本實驗之所以選擇THP-1細(xì)胞來進行研究，是由于該種細(xì)胞培養(yǎng)技術(shù)已成熟，且誘導(dǎo)為巨噬細(xì)胞的條件可靠，簡單易行。而選擇了CRP作為干預(yù)因素，是因為它是冠心病的發(fā)病機制中具有重要地位的一種急性期蛋白。盡管最初認(rèn)為CRP僅僅作為血管炎癥的一個標(biāo)志物在動脈粥樣硬化斑塊的形成中發(fā)揮作用，但最近的研究已證明:它還可以起到更為主動的作用。它可以直接參與到病變的形成、斑塊的破裂以及血栓的生成中，可以促進單核細(xì)胞的聚集、浸潤到血管壁內(nèi)，并發(fā)展為泡沫細(xì)胞，在動脈粥樣硬化斑塊部位可以發(fā)現(xiàn)有CRP沉積在血管壁上。Minako等[9］研究發(fā)現(xiàn)將一定濃度的CRP與人血管內(nèi)皮細(xì)胞孵育后可刺激IL-18的分泌，提示冠心病患者循環(huán)血中的CRP可能通過上調(diào)IL-18而產(chǎn)生一系列炎癥反應(yīng)，而目前認(rèn)為IL-18又可上調(diào)CXCL16的分泌，這就將CRP與CXCL16相聯(lián)系起來。大規(guī)模的人群調(diào)查發(fā)現(xiàn)穩(wěn)定性心絞痛患者血清CRP濃度≥5μg/ml，而急性冠脈綜合征患者則≥10μg/ml[10］。因而實驗組選擇了 5、10、20、50μg/ml作為 CRP 的干預(yù)劑量。實驗結(jié)果經(jīng)統(tǒng)計學(xué)分析后發(fā)現(xiàn)隨著加入CRP劑量的增加，巨噬細(xì)胞分泌CXCL16的水平及CXCL16mRNA表達(dá)也上調(diào)?；隗w外細(xì)胞培養(yǎng)水平，此次研究闡明了CRP與CXCL16之間存在相關(guān)性:CRP可作用于巨噬細(xì)胞，刺激CXCL16的表達(dá)，提示在動脈粥樣硬化發(fā)病過程中，這兩種具有代表性的重要炎癥因子之間存在著相互作用。

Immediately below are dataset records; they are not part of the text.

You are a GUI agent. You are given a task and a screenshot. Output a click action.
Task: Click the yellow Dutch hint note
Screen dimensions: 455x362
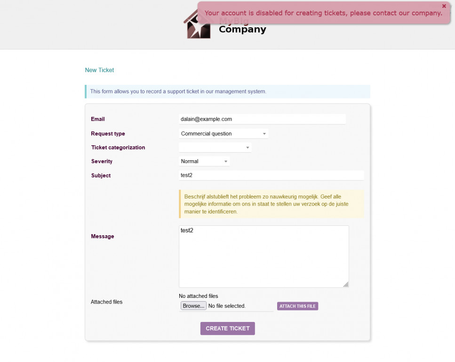(271, 204)
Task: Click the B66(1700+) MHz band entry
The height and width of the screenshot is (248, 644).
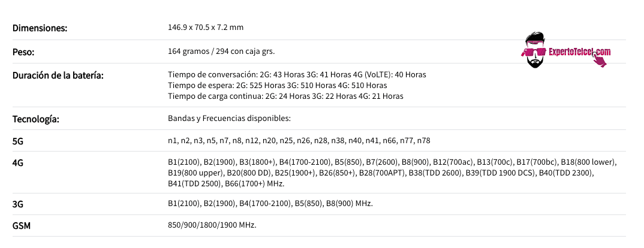Action: pyautogui.click(x=255, y=183)
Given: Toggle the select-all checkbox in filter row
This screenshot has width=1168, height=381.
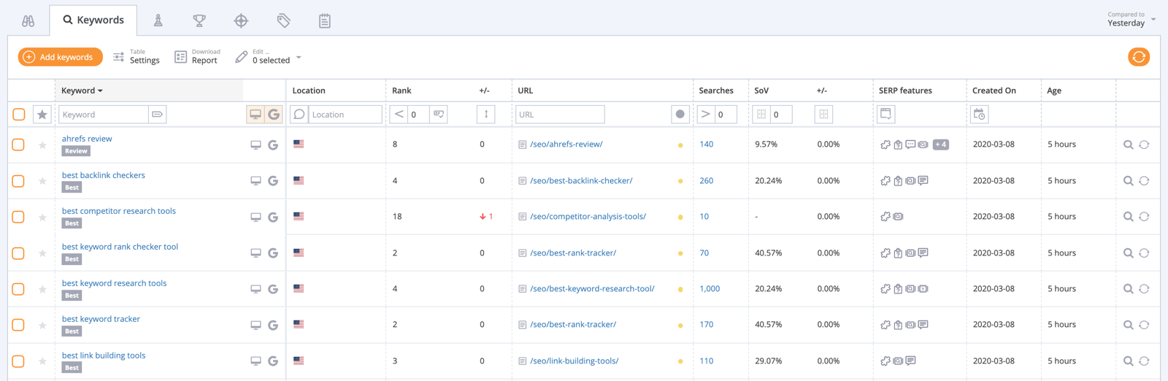Looking at the screenshot, I should pos(19,115).
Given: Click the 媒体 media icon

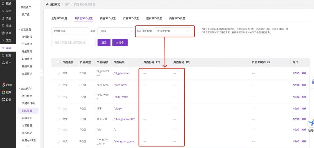Looking at the screenshot, I should point(3,40).
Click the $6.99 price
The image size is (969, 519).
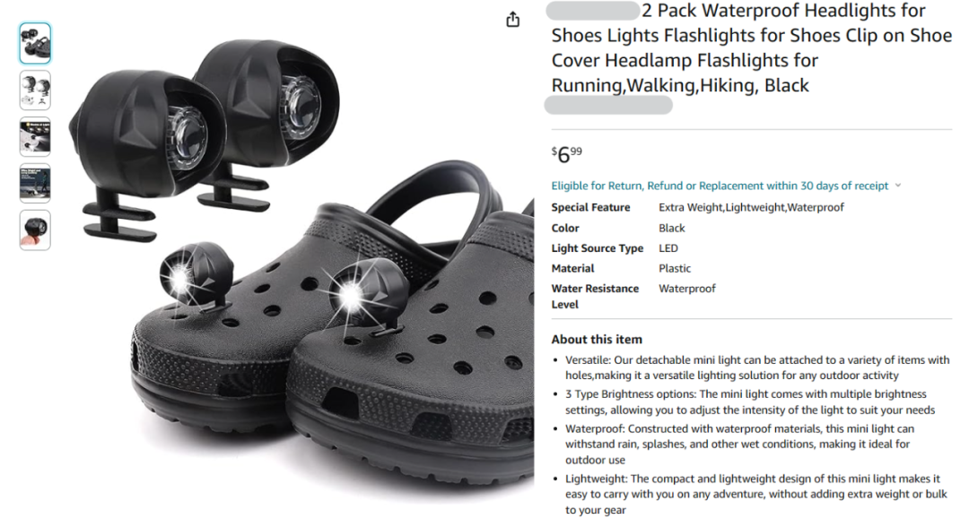(x=567, y=154)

雖然目前CRP和CXCL16之間具體作用機制尚不清楚，但已經(jīng)有一些相關(guān)的實驗室研究提供了方向和思路。在一項關(guān)于心血管疾病與慢性阻塞性肺病相關(guān)的炎癥反應(yīng)發(fā)生機制的關(guān)系研究中發(fā)現(xiàn)，吸煙可通過增強血管內(nèi)皮細(xì)胞Nox5的表達(dá)、RhoA/p38 MAPK/NF-κB信號通路激活從而上調(diào)CXCL16的表達(dá)[11］。在臨床上，我們發(fā)現(xiàn)部分動脈粥樣硬化患者盡管接受了嚴(yán)格生活方式指導(dǎo)以及最優(yōu)化的藥物治療，內(nèi)環(huán)境中的炎癥及免疫反應(yīng)仍然持續(xù)存在，導(dǎo)致疾病反復(fù)甚至進展[12］。Ridker等[13］報道了CANTOS研究的初步結(jié)果，所有入選患者均診斷“急性心肌梗死”并且伴有超敏CRP升高，隨機分為兩組，分別及接受Canakinumab（人白細(xì)胞介素-1β的單克隆抗體，目前已被批準(zhǔn)應(yīng)用于臨床風(fēng)濕疾病的治療）及安慰劑治療3個月。與安慰劑組比較，Canakinumab組超敏CRP明顯降低，且呈劑量依賴性，同時并不降低外周血的LDL-C水平。3個月后Canakinumab組一級終點事件（非致死性心肌梗死、非致死性卒中、心血管死亡）發(fā)生率更低。CANTOS研究更進一步證實了冠心病的炎癥假說。在信號通路方面，Wenlin等[14］發(fā)現(xiàn)他汀在冠心病患者治療過程中通過抑制IL-1β和NF-κB信號通路來發(fā)揮其抗炎作用。在本實驗研究基礎(chǔ)上還可以繼續(xù)探討CRP影響CXCL16表達(dá)的作用途徑并可實施藥物干預(yù)實驗，為動脈粥樣硬化性心血管疾病的治療提供新的思路及靶點。